[Collected data entries]
[Start of section]

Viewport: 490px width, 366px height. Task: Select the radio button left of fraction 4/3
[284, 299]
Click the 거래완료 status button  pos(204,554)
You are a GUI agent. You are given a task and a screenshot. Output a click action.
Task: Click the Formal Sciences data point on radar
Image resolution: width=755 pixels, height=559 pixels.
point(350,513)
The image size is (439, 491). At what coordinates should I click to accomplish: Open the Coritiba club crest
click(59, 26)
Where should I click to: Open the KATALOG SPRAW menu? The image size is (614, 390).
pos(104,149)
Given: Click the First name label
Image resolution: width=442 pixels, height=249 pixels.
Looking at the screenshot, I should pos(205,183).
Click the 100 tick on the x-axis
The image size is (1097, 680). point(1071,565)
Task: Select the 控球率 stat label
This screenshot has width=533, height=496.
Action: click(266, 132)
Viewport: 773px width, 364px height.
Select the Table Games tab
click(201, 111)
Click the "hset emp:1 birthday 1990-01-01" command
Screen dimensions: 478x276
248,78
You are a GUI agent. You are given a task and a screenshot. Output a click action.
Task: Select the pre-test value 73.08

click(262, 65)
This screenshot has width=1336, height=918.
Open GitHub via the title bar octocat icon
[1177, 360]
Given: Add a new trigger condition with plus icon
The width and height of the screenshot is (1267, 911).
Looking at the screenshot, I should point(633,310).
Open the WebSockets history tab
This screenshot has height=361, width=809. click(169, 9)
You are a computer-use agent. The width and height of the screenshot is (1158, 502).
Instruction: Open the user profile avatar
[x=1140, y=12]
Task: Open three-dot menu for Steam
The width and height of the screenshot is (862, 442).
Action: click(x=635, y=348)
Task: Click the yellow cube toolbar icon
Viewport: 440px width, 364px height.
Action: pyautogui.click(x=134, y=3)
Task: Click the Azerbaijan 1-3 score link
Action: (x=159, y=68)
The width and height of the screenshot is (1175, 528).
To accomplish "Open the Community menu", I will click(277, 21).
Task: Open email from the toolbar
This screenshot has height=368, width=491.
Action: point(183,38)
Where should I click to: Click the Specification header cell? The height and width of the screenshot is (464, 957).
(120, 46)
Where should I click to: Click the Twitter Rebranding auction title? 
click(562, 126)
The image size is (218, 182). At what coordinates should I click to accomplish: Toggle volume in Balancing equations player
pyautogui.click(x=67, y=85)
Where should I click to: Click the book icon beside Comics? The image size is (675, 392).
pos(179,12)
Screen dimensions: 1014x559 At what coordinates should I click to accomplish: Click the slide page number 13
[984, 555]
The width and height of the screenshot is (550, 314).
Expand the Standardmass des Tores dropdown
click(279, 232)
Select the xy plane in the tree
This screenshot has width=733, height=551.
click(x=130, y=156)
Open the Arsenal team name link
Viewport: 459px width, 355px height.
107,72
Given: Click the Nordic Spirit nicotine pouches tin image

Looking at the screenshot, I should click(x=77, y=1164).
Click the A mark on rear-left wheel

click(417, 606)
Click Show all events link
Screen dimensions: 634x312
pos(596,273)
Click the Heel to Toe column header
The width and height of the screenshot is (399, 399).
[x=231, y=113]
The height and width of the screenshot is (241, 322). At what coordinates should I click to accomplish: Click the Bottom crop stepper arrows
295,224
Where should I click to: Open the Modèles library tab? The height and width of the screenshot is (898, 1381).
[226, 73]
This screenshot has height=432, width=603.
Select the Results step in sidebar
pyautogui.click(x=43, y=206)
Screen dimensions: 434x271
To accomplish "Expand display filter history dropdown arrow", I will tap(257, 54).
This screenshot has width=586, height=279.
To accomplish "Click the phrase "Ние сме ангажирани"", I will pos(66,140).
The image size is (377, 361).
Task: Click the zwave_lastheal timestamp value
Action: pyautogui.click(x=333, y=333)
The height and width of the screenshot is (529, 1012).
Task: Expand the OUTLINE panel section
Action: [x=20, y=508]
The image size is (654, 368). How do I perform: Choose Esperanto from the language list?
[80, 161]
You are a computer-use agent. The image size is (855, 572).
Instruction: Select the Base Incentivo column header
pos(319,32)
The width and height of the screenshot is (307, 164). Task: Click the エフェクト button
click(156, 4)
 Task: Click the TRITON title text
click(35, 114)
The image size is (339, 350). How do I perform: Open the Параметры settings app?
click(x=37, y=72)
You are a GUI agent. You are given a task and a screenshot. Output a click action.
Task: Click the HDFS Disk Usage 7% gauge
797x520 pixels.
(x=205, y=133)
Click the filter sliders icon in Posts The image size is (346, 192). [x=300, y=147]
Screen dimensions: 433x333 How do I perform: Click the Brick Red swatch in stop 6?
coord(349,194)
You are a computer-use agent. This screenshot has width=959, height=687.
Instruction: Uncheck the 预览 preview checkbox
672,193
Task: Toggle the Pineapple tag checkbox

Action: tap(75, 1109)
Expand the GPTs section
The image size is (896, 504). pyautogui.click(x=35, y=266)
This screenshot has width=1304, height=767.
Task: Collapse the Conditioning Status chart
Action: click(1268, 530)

[End of section]

[Exercise description]: Set down every record above, word for word.

[Written response]:
Viewport: 490px width, 366px height. Task: Select the radio button left of fraction 4/3
[284, 299]
Click the 거래완료 status button  pos(204,554)
You are a GUI agent. You are given a task and a screenshot. Output a click action.
Task: Click the Formal Sciences data point on radar
Image resolution: width=755 pixels, height=559 pixels.
point(350,513)
The image size is (439, 491). At what coordinates should I click to accomplish: Open the Coritiba club crest
click(59, 26)
Where should I click to: Open the KATALOG SPRAW menu? The image size is (614, 390).
pos(104,149)
Given: Click the First name label
Image resolution: width=442 pixels, height=249 pixels.
Looking at the screenshot, I should pos(205,183).
Click the 100 tick on the x-axis
The image size is (1097, 680). point(1071,565)
Task: Select the 控球率 stat label
This screenshot has width=533, height=496.
Action: click(266, 132)
Viewport: 773px width, 364px height.
Select the Table Games tab
click(201, 111)
Click the "hset emp:1 birthday 1990-01-01" command
Screen dimensions: 478x276
248,78
You are a GUI agent. You are given a task and a screenshot. Output a click action.
Task: Select the pre-test value 73.08

click(262, 65)
This screenshot has width=1336, height=918.
Open GitHub via the title bar octocat icon
[1177, 360]
Given: Add a new trigger condition with plus icon
The width and height of the screenshot is (1267, 911).
Looking at the screenshot, I should point(633,310).
Open the WebSockets history tab
This screenshot has height=361, width=809. click(169, 9)
You are a computer-use agent. The width and height of the screenshot is (1158, 502).
Instruction: Open the user profile avatar
[x=1140, y=12]
Task: Open three-dot menu for Steam
The width and height of the screenshot is (862, 442).
Action: click(x=635, y=348)
Task: Click the yellow cube toolbar icon
Viewport: 440px width, 364px height.
Action: pyautogui.click(x=134, y=3)
Task: Click the Azerbaijan 1-3 score link
Action: (x=159, y=68)
The width and height of the screenshot is (1175, 528).
To accomplish "Open the Community menu", I will click(277, 21).
Task: Open email from the toolbar
This screenshot has height=368, width=491.
Action: point(183,38)
Where should I click to: Click the Specification header cell? The height and width of the screenshot is (464, 957).
(120, 46)
Where should I click to: Click the Twitter Rebranding auction title? 
click(562, 126)
The image size is (218, 182). At what coordinates should I click to accomplish: Toggle volume in Balancing equations player
pyautogui.click(x=67, y=85)
Where should I click to: Click the book icon beside Comics? The image size is (675, 392).
pos(179,12)
Screen dimensions: 1014x559 At what coordinates should I click to accomplish: Click the slide page number 13
[984, 555]
The width and height of the screenshot is (550, 314).
Expand the Standardmass des Tores dropdown
click(279, 232)
Select the xy plane in the tree
This screenshot has width=733, height=551.
click(x=130, y=156)
Open the Arsenal team name link
Viewport: 459px width, 355px height.
107,72
Given: Click the Nordic Spirit nicotine pouches tin image

Looking at the screenshot, I should click(x=77, y=1164).
Click the A mark on rear-left wheel

click(417, 606)
Click Show all events link
Screen dimensions: 634x312
pos(596,273)
Click the Heel to Toe column header
The width and height of the screenshot is (399, 399).
[x=231, y=113]
The height and width of the screenshot is (241, 322). At what coordinates should I click to accomplish: Click the Bottom crop stepper arrows
295,224
Where should I click to: Open the Modèles library tab? The height and width of the screenshot is (898, 1381).
[226, 73]
This screenshot has height=432, width=603.
Select the Results step in sidebar
pyautogui.click(x=43, y=206)
Screen dimensions: 434x271
To accomplish "Expand display filter history dropdown arrow", I will tap(257, 54).
This screenshot has width=586, height=279.
To accomplish "Click the phrase "Ние сме ангажирани"", I will pos(66,140).
The image size is (377, 361).
Task: Click the zwave_lastheal timestamp value
Action: pyautogui.click(x=333, y=333)
The height and width of the screenshot is (529, 1012).
Task: Expand the OUTLINE panel section
Action: [x=20, y=508]
The image size is (654, 368). How do I perform: Choose Esperanto from the language list?
[80, 161]
You are a computer-use agent. The image size is (855, 572).
Instruction: Select the Base Incentivo column header
pos(319,32)
The width and height of the screenshot is (307, 164). Task: Click the エフェクト button
click(156, 4)
 Task: Click the TRITON title text
click(35, 114)
The image size is (339, 350). How do I perform: Open the Параметры settings app?
click(x=37, y=72)
You are a GUI agent. You are given a task and a screenshot. Output a click action.
Task: Click the HDFS Disk Usage 7% gauge
797x520 pixels.
(x=205, y=133)
Click the filter sliders icon in Posts The image size is (346, 192). [x=300, y=147]
Screen dimensions: 433x333 How do I perform: Click the Brick Red swatch in stop 6?
coord(349,194)
You are a computer-use agent. This screenshot has width=959, height=687.
Instruction: Uncheck the 预览 preview checkbox
672,193
Task: Toggle the Pineapple tag checkbox

Action: tap(75, 1109)
Expand the GPTs section
The image size is (896, 504). pyautogui.click(x=35, y=266)
This screenshot has width=1304, height=767.
Task: Collapse the Conditioning Status chart
Action: click(1268, 530)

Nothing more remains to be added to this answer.